>>>>>

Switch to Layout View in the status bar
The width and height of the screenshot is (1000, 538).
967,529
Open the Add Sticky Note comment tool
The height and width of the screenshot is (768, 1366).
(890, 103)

<<<<<

→ TASK DETAILS
Write the records above out again precisely.

→ RESULT OF THIS TASK
Switch to Layout View in the status bar
The width and height of the screenshot is (1000, 538).
967,529
Open the Add Sticky Note comment tool
The height and width of the screenshot is (768, 1366).
(890, 103)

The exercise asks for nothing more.